Texte étudié:
Malgré le fait d’avoir mené ensemble une vingtaine d’auditions d’organismes (Inrae, CNRS, Ordre des médecins, filières agricoles…) et de rendre un rapport commun dans les prochains jours, les points de vue des deux rapporteurs restent opposés.

Révision de l’AMM en 2026 ?

Un exemple. Des représentants de l’Union européenne ont été auditionnés mais les deux rapporteurs en tirent chacune leur conclusion. Pour Aurélie Trouvé, l’Efsa (l’agence sanitaire européenne) indique qu’une « révision possible » de l’autorisation de mise sur le marché (AMM) pourrait avoir lieu en 2026 sur la base de « données qu’ils attendent ». À l’inverse, les membres de la Commission européenne leur auraient indiqué qu’ils « ne veulent pas » revenir sur l’autorisation censée durer jusqu’en 2033, relate Hélène Laporte. Reste à savoir qui aura le dernier mot entre l’exécutif européen et l’agence sanitaire européenne.

Quand une partie de la droite voit dans la réautorisation de l’acétamipride le seul moyen efficace de répondre aux difficultés des filières face aux ravageurs, la gauche penche plutôt pour un accompagnement financier de l’État pour trouver des alternatives.

Extrait du matériau:
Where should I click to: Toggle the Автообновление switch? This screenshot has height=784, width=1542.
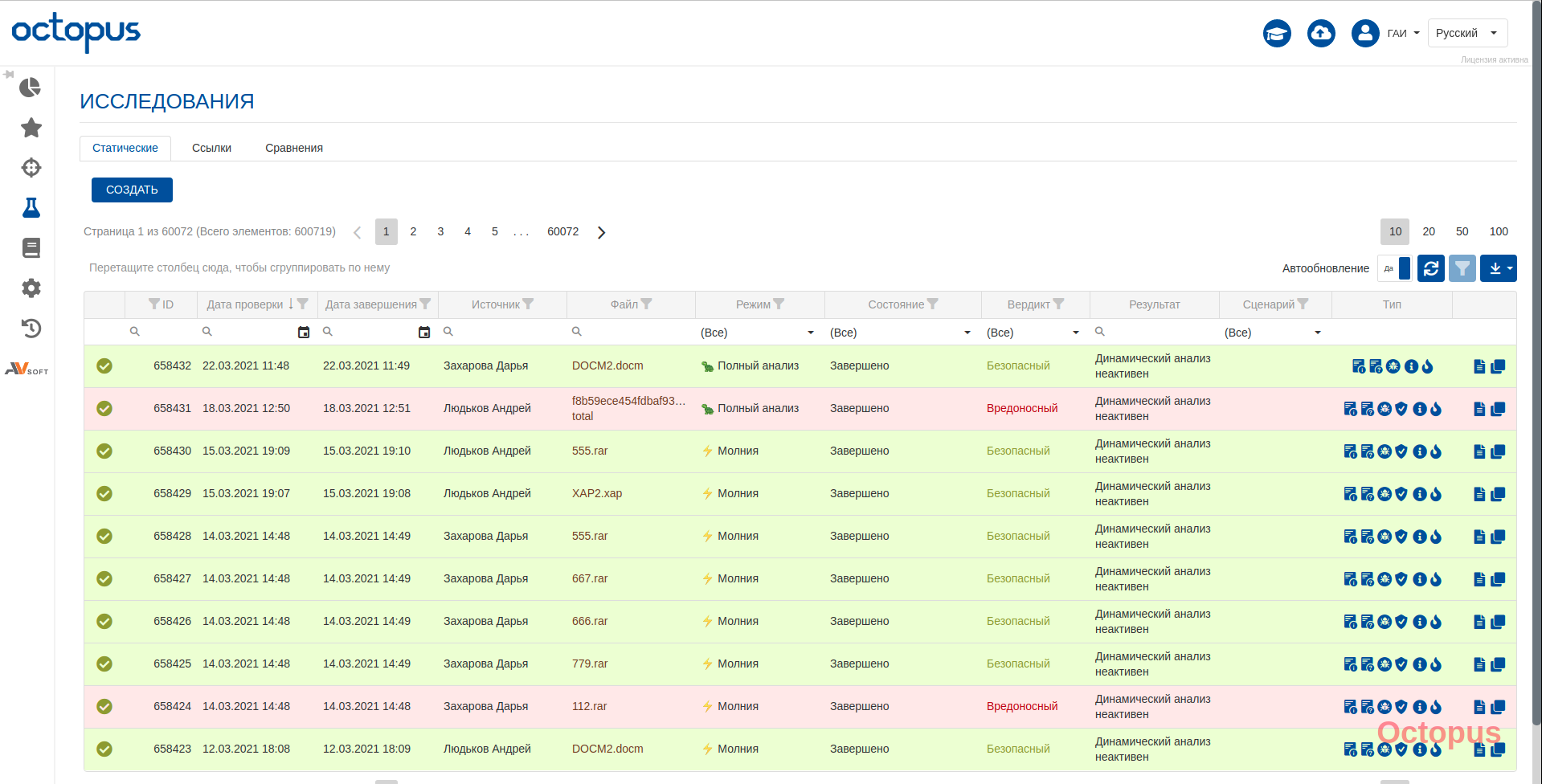click(x=1395, y=268)
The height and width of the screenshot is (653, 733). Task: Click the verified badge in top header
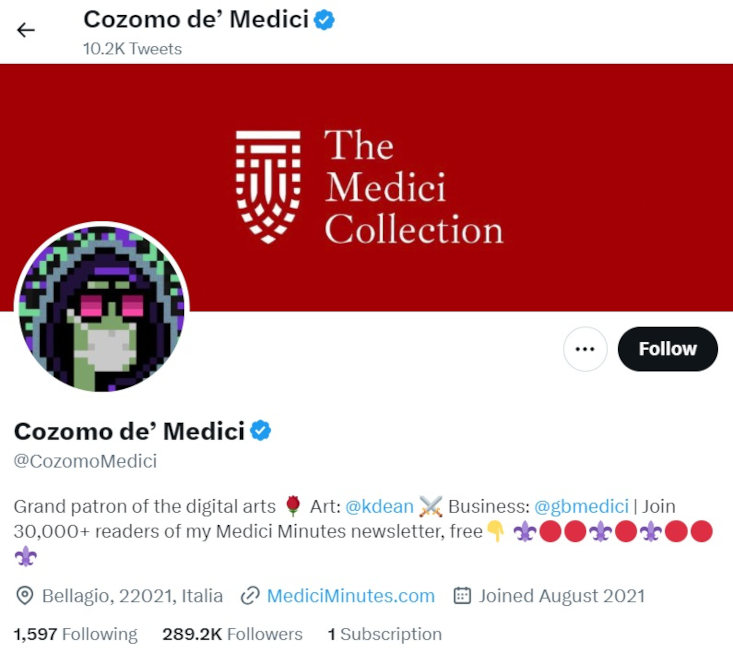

Liste des consignes:
a) Quel résumé en deux phrases donneriez-vous du texte sur l'acétamipride ?
b) Poursuivez le texte sur l'acétamipride à partir de sa dernière phrase.

Corrigé de l'exercice:
a) Bien qu'ils aient mené ensemble une vingtaine d'auditions et doivent rendre un rapport commun, les deux rapporteurs gardent des points de vue opposés, jusque dans leur lecture des auditions européennes sur une possible révision de l'AMM. Une partie de la droite voit dans la réautorisation de l'acétamipride le seul moyen efficace face aux ravageurs, tandis que la gauche penche pour un accompagnement financier de l'État afin de trouver des alternatives.

b)
Le double constat est partagé sur tous les bancs. D’abord, il y a un risque probable — sans réel consensus scientifique — de l’acétamipride sur la santé humaine. Aurélie Trouvé a notamment appuyé sur « les risques de perturbations endocriniennes [en particulier] pour le développement des enfants ». Et sur les pollinisateurs, dont s’est fait l’écho François Piquemal (LFI) en brandissant un pot de miel devant ses collègues. Mais les alternatives assez développées et au même coût pour lutter contre les ravageurs des cultures manquent à l’appel, surtout pour la filière de la noisette.

Financer les alternatives

L’interdiction a un coût pour les agriculteurs : « L’installation de filets multiplie par dix » les coûts de production de la filière de la cerise, observe Jean-Luc Fugit (EPR, majorité présidentielle). Il rappelle : « Les experts soulignent dans le rapport de l’Inrae que les alternatives à l’acétamipride ne sont pas encore opérationnelles […] et que les substituts utilisés aujourd’hui comme les pyréthrinoïdes, sont plus nocifs pour la biodiversité et la faune auxiliaire » que l’acétamipride.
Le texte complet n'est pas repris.